There are voices that you can often trace back to moments that define your life, creative or how you have grown as a human. The voice of Glen Phillips has been a constant thread in both my creative life and my day to day (I mean, I have one of the guy’s lyrics engraved inside my wedding band). For as long as I can remember songs like “Fall Down”, “All I Want” and of course “Walk on the Ocean” gave me a desire to be a singer and songwriter, even before I owned an instrument on which to write those songs. Winter Pays For Summer was the record I spun most in my college days, and songs off of Abulum like “Drive By” and ‘Train Wreck” were constant covers in my own sets when I was first exploring playing out when we moved back to Boston from school. Phillips had this larger than life personality in his voice to me, while his lyrical content was grounded and somehow perfectly-imperfectly human. It made it ok to sing with a sweet and honest tone but write words that may be downtrodden or harsh. His voice has a genuine, vulnerability feeling to it. I think that is what has always drawn me into Phillips’ music, its that realness-heart on his sleeve nature that makes him, and his music, incredibly approachable. In a way he is your voice, and the relatability of his words and soft spoken nature has always spoken to me.

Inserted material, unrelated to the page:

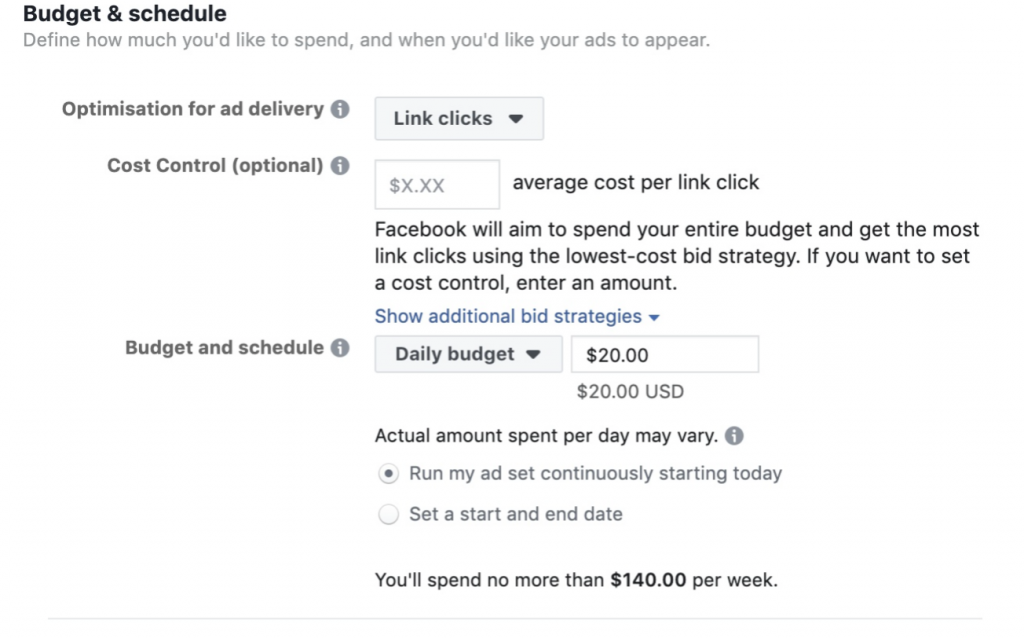Image resolution: width=1024 pixels, height=638 pixels.
Task: Select Run my ad set continuously starting today
Action: click(x=389, y=473)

The singer-songwriter’s latest, Swallowed By The New, has a distinct familiarity to it. Phillips recognizable tone and timbre, the natural breaking of his enters and releases across the 11 tracks, but there is a deeper exploration in themes contained in the chorus and verses of each tune. At times bleak and hopeless, but morphing into some sense of hope. Lyrically, SBTN is a study in the deep recesses of human emotion that spring forth from loss but also the optimism that “there’s always more”.
Unwritten has a sparse landscape sonically. A throbbing heart like bass and drum part, a constant picking pattern and a solemn vocal bringing us along for the ride. Spouting words about how we perhaps should open ourselves up to external forces, however uncomfortable or scary it may be. If we aren’t real with ourselves, if we don’t take risks we will never see benefit and with every sacrifice comes some reward. “No pain, no pleasure / no work, no leisure”

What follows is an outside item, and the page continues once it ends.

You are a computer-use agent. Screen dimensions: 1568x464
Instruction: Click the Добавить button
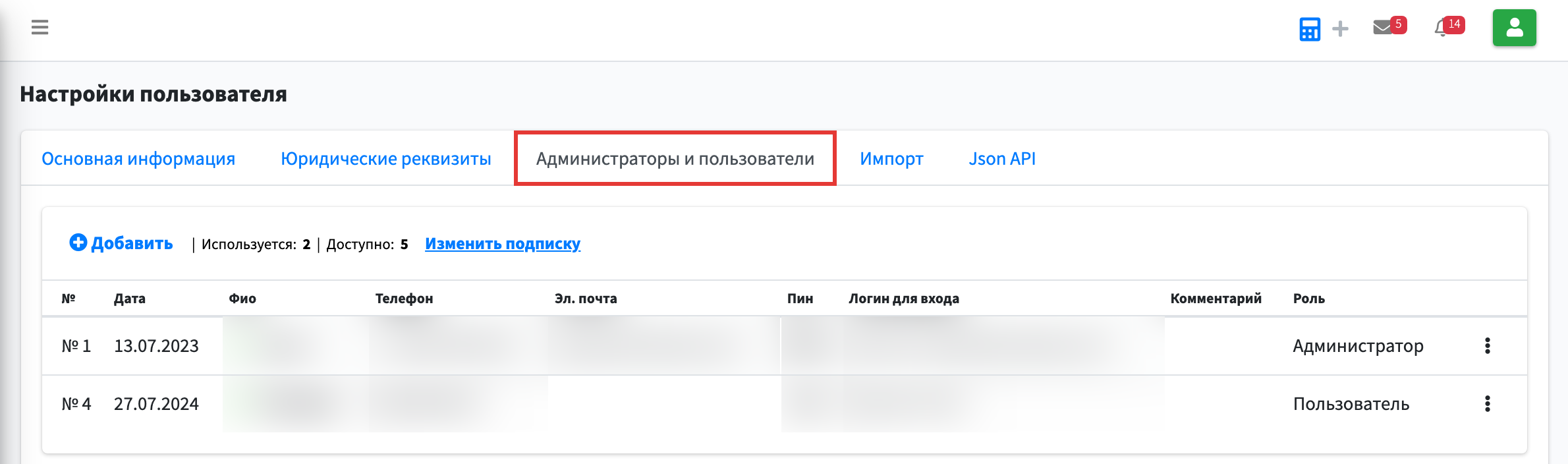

A common thread of exploration certainly weaves itself into the work as whole, both in sentiment and sound. Where the majority of the first 80% of the record maintains a sort of grayed hue in its tone and brightness, Held Up portrays an attitude and force harkening to a gospel choir with bluesy infections and hard hitting lines. It has a groove that throws you off balance a bit, a surprise, but a welcome one. With a message that we all kind of need in a political and global climate of turmoil, “we are all in this together” so we shouldn’t cast stones without expecting them boomerang back and hit us just as hard.
How can you sit in judgment
How do you cast that stone
When everybody here’s a sinner
And everybody feels alone
Although the general color of the album is a blue-gray palette that resonates with some sense of longing and sorrow, the way in which Phillips presents these themes isn’t depressing or sad. He has a magic in his voice that is able to lift you up no matter what the words are saying. It makes you think about the words a bit more, digest the meaning, feel the emotion. The arrangements contain a warmth that complements that incredibly well. Occasionally vast in a cavernous sort of a way, but never empty or alone feeling. A comfort. Phillips has has a long and varied career, from early years with Toad to solo records focused on maintaining an evocative feeling and emotion to live recordings like Coyote Sessions that full embraced playing to a room and leaving everything out there.
“Swallowed By The New” perfectly encompasses all the trials and tribulations of a man in a way that is endearing and comforting without losing its own sense of purpose and the message that not every sad songs needs to bring you down in order to truly feel its nature. Glen writes in the liner notes : “Thank you to my four families – blood, chosen, music and medicine. It’s your voices that bring me back to the path when I am lost.” This record makes it clear that the songwriter knows his trail, one that he has helped pave for so many other artists, and he isn’t going anywhere any time soon. Another fantastic record from a wonderful musician.